Kent risale alle origini di una violenza che unisce popoli e individui assai lontani, disposti a fraternizzare in quanto reietti: Billy si è visto imporre una cultura straniera, perdendo al contempo i diritti sulla sua terra natia, mentre Clare riporta le ferite dell’oppressione maschile, per di più dal punto di vista (ulteriormente marginalizzato) di una donna irlandese. Uniti nell’odio per gli inglesi, questi due outsider possono contare soltanto l’uno sull’altra, e la cineasta cavalca il loro legame per esaltare i valori dell’empatia e della solidarietà umana, impostando uno schema palesemente manicheo: gli antagonisti sono veramente “cattivi”, non hanno sfumature, e anzi reiterano più volte la loro perfidia nel corso del film. Gli eccessi sono dietro l’angolo, le psicologie vengono banalizzate, ma è abbastanza chiaro che Jennifer Kent voglia replicare il modello del western e applicarlo al suo paese, senza risparmiarsi le ben note semplificazioni morali e caratteriali del genere “classico”.

Ciò che ne deriva è un’epopea sanguinosa di brutalità e vendetta, devastante nella messinscena degli orrori: più che una vacua spettacolarizzazione, la regista cerca lo shock percettivo che ha il merito di risvegliare le coscienze, sbattendo in faccia al pubblico numerosi stupri, infanticidi, corpi percossi e violati nella carne, sopraffazioni autoritarie e reazioni soffocate. Non si fa troppe illusioni (anzi, il film è attraversato da un cinismo crudele), ma crede nell’importanza delle radici culturali come fonte di salvezza. Se Clare porta nel cuore i brani malinconici della sua patria, Billy – il cui animale-guida, non a caso, è il merlo – intona i canti rituali che lo legano alla natura, tenendo viva la fede dei suoi padri e la mitologia della sua terra. The Nightingale è molto accurato sotto questo aspetto (il produttore esecutivo Jim Everett, del clan plangermairreenner, ha curato la rappresentazione della cultura aborigena), e lo armonizza nel percorso di avvicinamento fra i due protagonisti: l’incontro avviene proprio sul terreno della natura, quando Clare e Billy si rispecchiano nelle rispettive sofferenze, e la ragazza impara a cogliere i segni dell’universo. In tal senso, i due reietti si contrappongono agli inglesi anche nel rapporto che intrattengono con il mondo, poiché realizzano l’idillio chimerico fra natura e cultura, laddove i colonialisti sembrano aver dimenticato la prima (che sfruttano inusitatamente, modellano a propria immagine o vedono solo come un intralcio) per concentrarsi sulla seconda. Clare e Billy incarnano l’utopia di una vita in perenne ascolto, l’apertura verso “l’altro” e la disposizione ad accoglierlo.

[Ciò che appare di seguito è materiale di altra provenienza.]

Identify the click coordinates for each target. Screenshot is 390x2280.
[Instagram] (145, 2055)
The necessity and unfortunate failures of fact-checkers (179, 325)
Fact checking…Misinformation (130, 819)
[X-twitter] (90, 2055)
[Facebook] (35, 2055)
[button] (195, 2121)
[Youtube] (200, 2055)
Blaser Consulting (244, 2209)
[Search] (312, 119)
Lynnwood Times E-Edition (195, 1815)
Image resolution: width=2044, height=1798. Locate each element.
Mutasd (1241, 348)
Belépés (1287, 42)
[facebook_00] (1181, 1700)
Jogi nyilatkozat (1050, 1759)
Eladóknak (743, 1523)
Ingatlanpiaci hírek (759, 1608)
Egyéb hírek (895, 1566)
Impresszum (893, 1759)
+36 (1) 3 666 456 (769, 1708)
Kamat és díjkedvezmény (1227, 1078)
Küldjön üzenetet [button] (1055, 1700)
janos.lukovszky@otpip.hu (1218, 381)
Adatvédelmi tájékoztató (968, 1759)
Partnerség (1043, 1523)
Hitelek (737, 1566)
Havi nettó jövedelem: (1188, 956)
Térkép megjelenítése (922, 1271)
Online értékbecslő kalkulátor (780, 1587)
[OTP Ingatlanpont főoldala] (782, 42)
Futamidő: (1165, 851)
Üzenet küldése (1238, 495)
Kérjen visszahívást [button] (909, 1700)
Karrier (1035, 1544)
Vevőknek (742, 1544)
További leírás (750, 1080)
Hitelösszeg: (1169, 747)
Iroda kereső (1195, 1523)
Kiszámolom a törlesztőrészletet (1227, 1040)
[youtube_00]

L’impressione è che Kent debba ancora affinare la sua arte registica negli aspetti più banali, come la costruzione delle inquadrature nei dialoghi, eppure dimostra un talento spietato nel rappresentare l’oscenità della violenza, dove privilegia il punto di vista della vittima e ci costringe a “vivere” il momento dalla sua posizione emotiva. Così, anche nelle sue imperfezioni, The Nightingale possiede la sincerità e la trasparenza di un’opera molto sentita ed estremamente personale, capace di evocare il presente attraverso i drammi che lo hanno plasmato.